>> Begin Source text

I'm a Communication Studies student. I know that language CANNOT be escaped. We are trapped within it. You cannot work outside language. Everything is biased. Blah blah, Blah blah.

Therefore, let us reclaim the vocabulary and make it our own. Give it new meaning. Love it and Live it.
Evolution :)


...Can you tell I'm procrastinating my grades away..?

 

One Voice


OneVoice Movement

Maybe I'm too hopeful,
Maybe I'm too cynical.

I've met representatives of OneVoice and respect the way they are trying to alter the discourse of the conflict.
Is it possible for one voice that sings to fix the hell that has become Gaza? Can one voice actually begin to wipe the blood, sweat and tears?


I don't know.. but I know that for this conflict to actually come to an end, different avenues must be explored.. for justice to be served to the Palestinians, different kinds of resistence need to be persued.. for peace to come to the Israelis a vareity of modus operandi need to be employed.

>> End Source text

◆ **Actions to take**
1) Retype the post, starting at "I've met representatives" and ending at "sweat and tears?".
2) Reproduce the rows starting at the line that contains "Task: Expand the Details dropdown" and ending at the last row, with "Details" switched to "Options". Leave the pictures out.

>> Begin Rows

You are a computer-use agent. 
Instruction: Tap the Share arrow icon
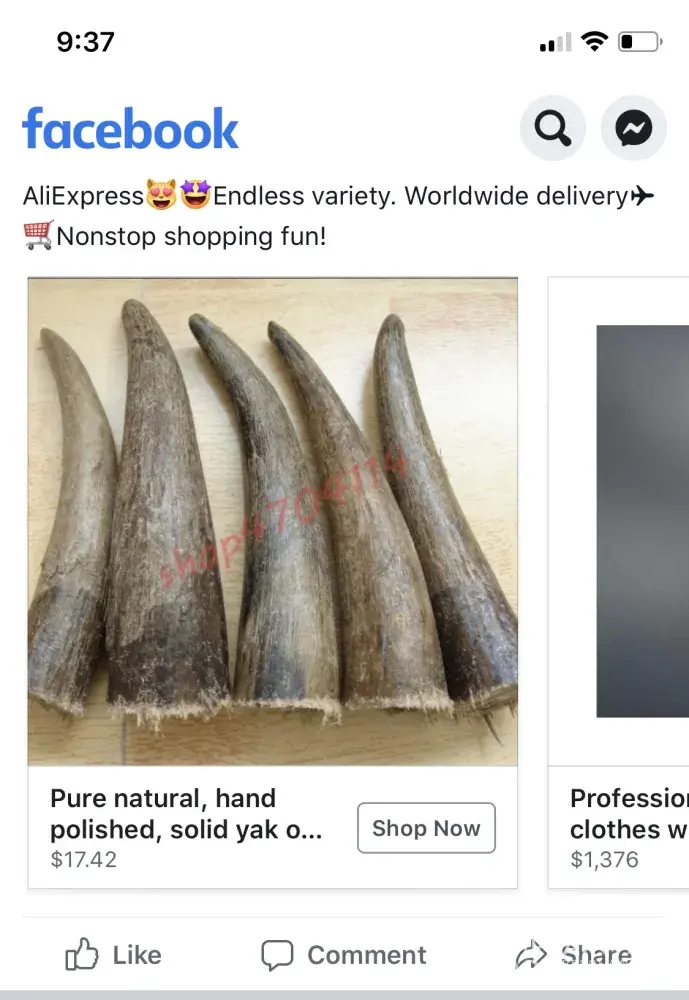[531, 954]
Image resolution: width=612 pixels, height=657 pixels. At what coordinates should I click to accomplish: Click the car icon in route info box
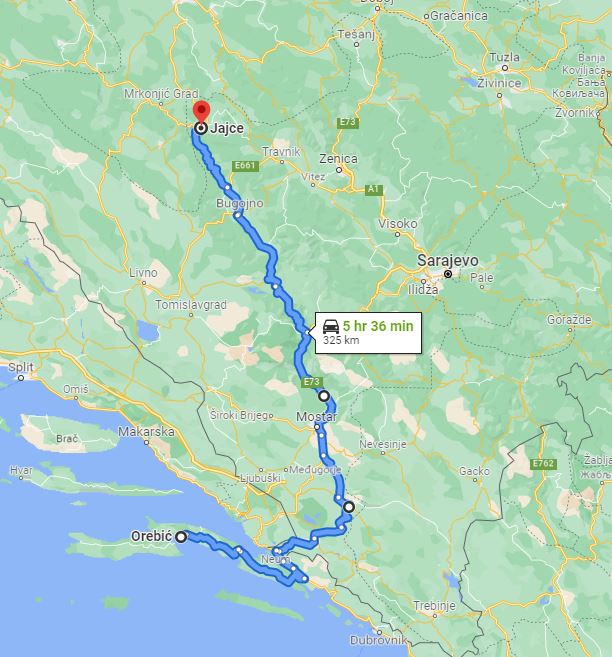tap(331, 326)
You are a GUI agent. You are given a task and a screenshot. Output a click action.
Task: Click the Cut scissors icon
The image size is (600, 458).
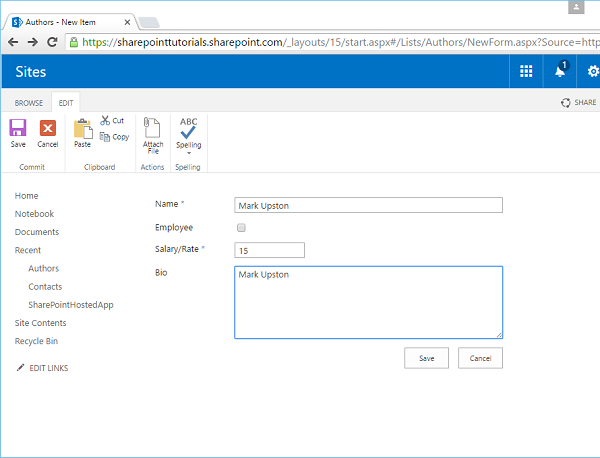[x=105, y=120]
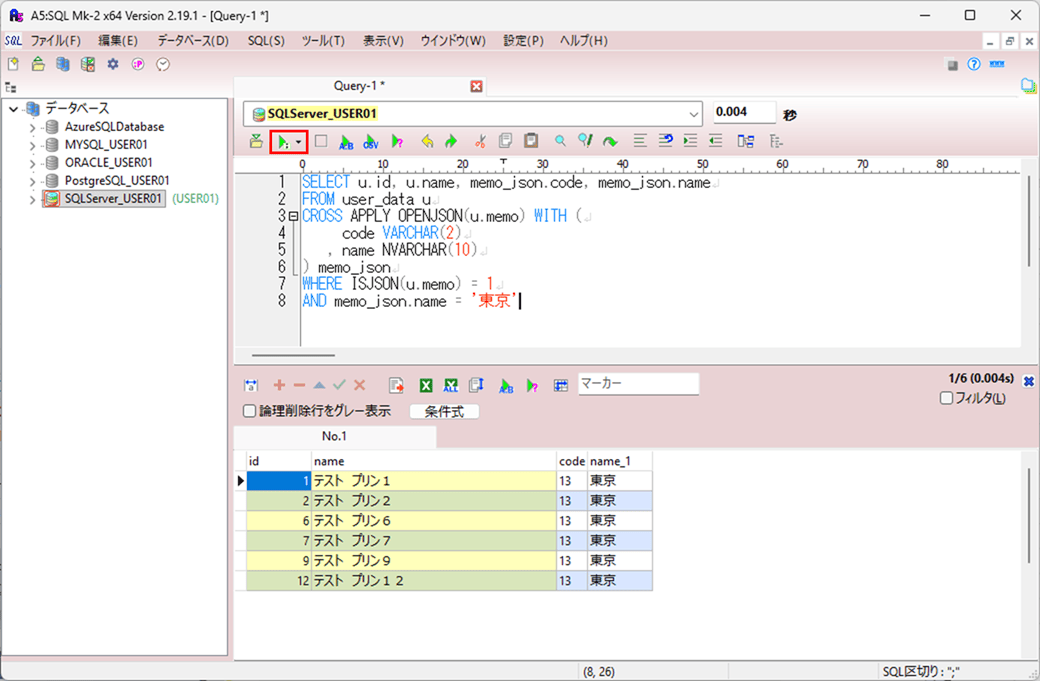Click the マーカー input field
The image size is (1040, 681).
(638, 384)
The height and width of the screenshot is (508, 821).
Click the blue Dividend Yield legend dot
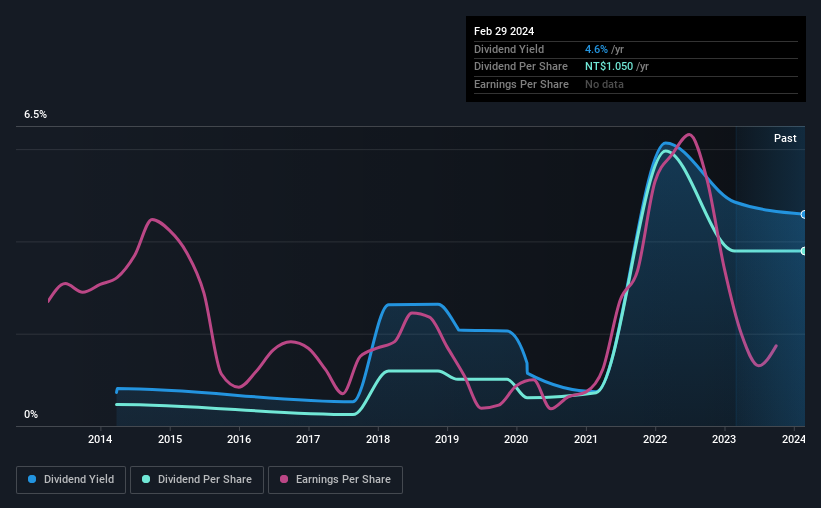pyautogui.click(x=32, y=479)
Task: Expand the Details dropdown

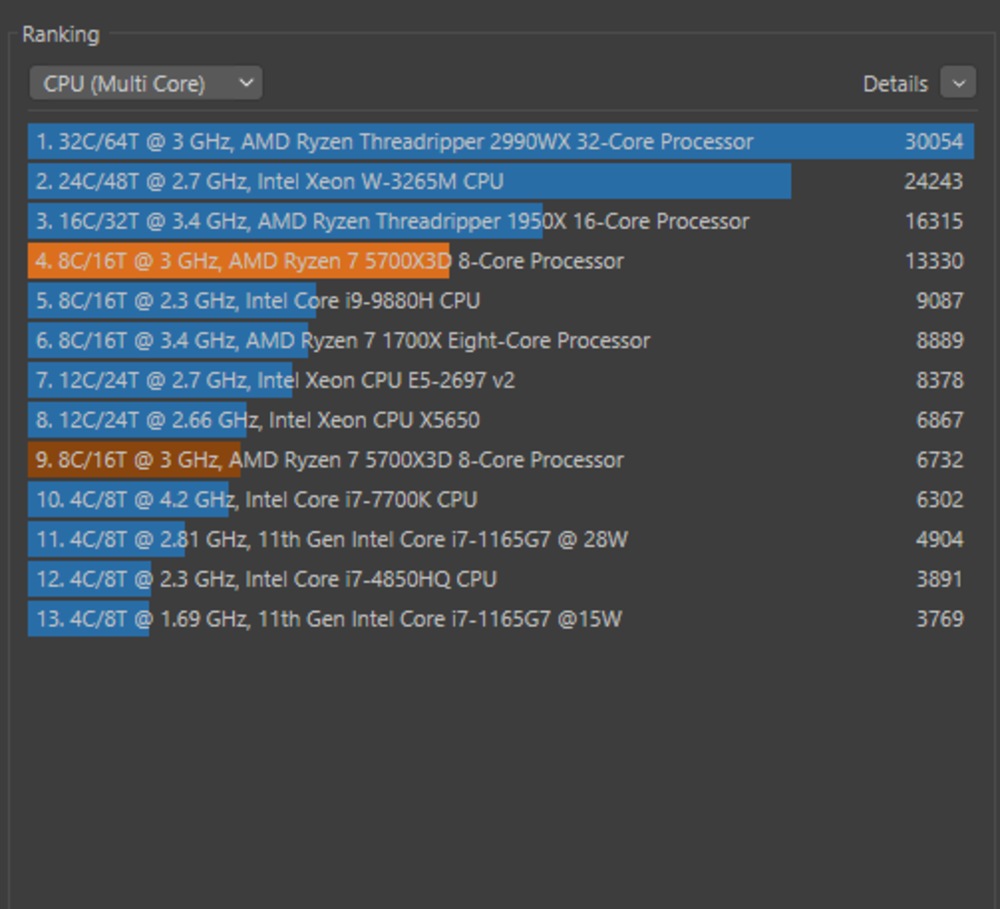Action: point(958,84)
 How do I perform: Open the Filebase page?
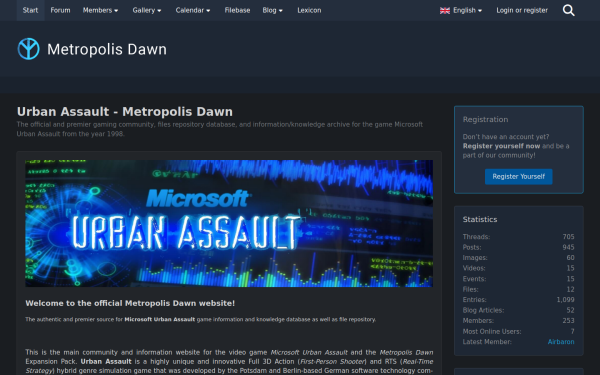[237, 10]
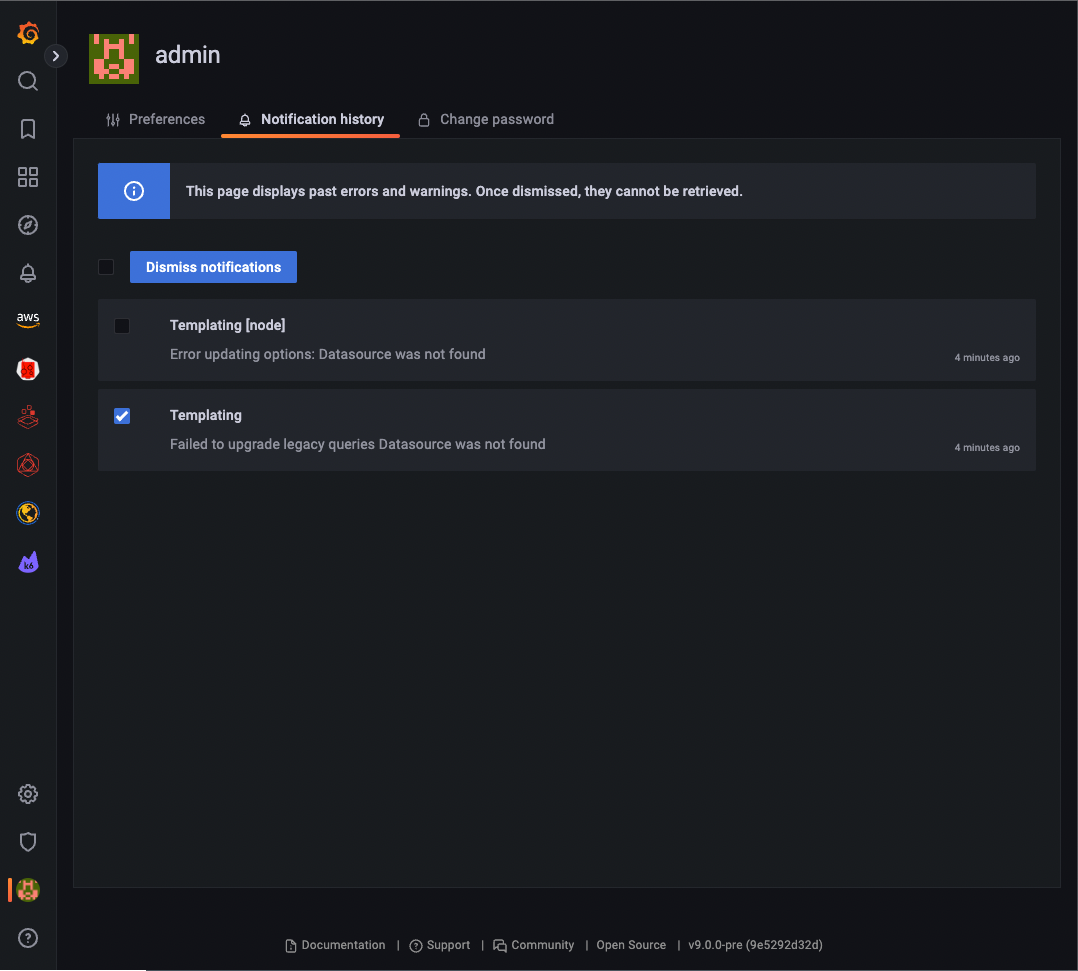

>> End Rows

◆ **Answers in order**
1)
I've met representatives of OneVoice and respect the way they are trying to alter the discourse of the conflict.
Is it possible for one voice that sings to fix the hell that has become Gaza? Can one voice actually begin to wipe the blood, sweat and tears?

2)
Task: Expand the Options dropdown

Action: point(958,84)
 How do I perform: Open the Filebase page?
[237, 10]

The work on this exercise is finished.